Mas o fato é que a Argentina ainda não sabe conviver com a possibilidade de ter que assumir um déficit comercial com seu maior parceiro, o que não se repetiu desde o início do Plano Real. Desde o fim do ano passado, a recessão argentina, simultânea à brasileira, começou a alterar a balança a favor do Brasil, e preocupar os empresários argentinos por uma possível invasão de produtos provenientes da "república hermana" (república irmã).
As pressões industriais causaram a aplicação de cotas contra os produtos têxteis, além de uma resolução que permitiria a aplicação de salvaguardas para produtos dos países do Mercosul dentro do marco da Aladi. Esta última restrição, no entanto, foi anulada pela visita do presidente Carlos Menem a Brasília na semana passada para apaziguar os ânimos, onde prometeu o fim das salvaguardas da Aladi. No entanto, nada ficou definido sobre as restrições aos têxteis.
A estratégia preparada em Buenos Aires tentará envolver os negociadores brasileiros com dois movimentos: o primeiro será conseguir um acordo que estabeleça mecanismos de compensação para o caso que um dos países sócios do Mercosul desvalorize sua moeda, ou na eventualidade de graves distorções no fluxo comercial, como uma avalanche de produtos. Desta forma, se evitaria a utilização extrema de regras da Aladi (como a que iniciou a atual crise entre o Brasil e a Argentina) ou da OMC.
A segunda manobra argentina será a de obter do Brasil alguma espécie de cotas para a importação de produtos que estariam atingindo setores da economia do país, como o caso dos calçados, produtos siderúrgicos, têxteis e papel. Esta proposta teria como precedente o acordo feito entre os presidentes Carlos Menem e Fernando Henrique Cardoso em um encontro em fevereiro onde se estabelecia o monitoramento do comércio para comprovar que setores estavam sendo atingidos por grandes aumentos de importações.

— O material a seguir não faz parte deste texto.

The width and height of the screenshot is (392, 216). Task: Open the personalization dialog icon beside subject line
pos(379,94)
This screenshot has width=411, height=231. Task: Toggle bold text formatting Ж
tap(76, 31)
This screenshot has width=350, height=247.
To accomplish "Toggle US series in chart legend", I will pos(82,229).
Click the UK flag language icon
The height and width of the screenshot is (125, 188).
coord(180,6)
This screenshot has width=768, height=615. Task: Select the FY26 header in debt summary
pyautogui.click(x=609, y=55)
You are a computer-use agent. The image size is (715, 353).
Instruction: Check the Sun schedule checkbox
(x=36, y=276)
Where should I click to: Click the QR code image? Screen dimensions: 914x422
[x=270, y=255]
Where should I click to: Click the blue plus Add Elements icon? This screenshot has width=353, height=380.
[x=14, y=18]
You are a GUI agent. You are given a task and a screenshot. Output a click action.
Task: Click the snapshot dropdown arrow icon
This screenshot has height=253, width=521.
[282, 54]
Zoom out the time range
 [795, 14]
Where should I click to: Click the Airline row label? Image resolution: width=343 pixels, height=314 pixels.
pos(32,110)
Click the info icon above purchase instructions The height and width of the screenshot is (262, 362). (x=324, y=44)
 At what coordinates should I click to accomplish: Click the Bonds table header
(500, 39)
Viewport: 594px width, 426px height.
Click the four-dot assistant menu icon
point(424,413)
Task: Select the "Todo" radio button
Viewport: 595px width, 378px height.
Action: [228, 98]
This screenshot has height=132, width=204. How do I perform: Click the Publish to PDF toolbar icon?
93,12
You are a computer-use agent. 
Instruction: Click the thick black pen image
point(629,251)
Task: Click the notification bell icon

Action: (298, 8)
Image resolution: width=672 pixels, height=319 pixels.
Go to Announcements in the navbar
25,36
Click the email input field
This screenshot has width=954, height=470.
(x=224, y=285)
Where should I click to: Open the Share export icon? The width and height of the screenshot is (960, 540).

Dentro dessa manobra, os negociadores argentinos também pedirão que os dois governos homologuem os acordos que os empresários de alguns setores dos dois países estão tentando alcançar. Como exemplo citam o caso dos produtores de frango, que chagaram a um acordo de cotas. O ministro da Economia, Roque Fernández, confirmou aos industriais que em Montevidéu sequer falarão da aplicação de salvaguardas dentro do Mercosul.
Fontes do governo argentino consideram que a reunião mais difícil será a de sexta. Segundo as fontes sustentaram ao Estado
o ministro Pedro Malan "está de mala onda (má vontade) com Fernández". No segundo escalão, também é alardeado certo mal-estar nas relações com o Brasil: o subsecretário de Comércio Exterior, Félix Peña, afirmou que nas últimas semanas complicou-se o diálogo com os negociadores brasileiros.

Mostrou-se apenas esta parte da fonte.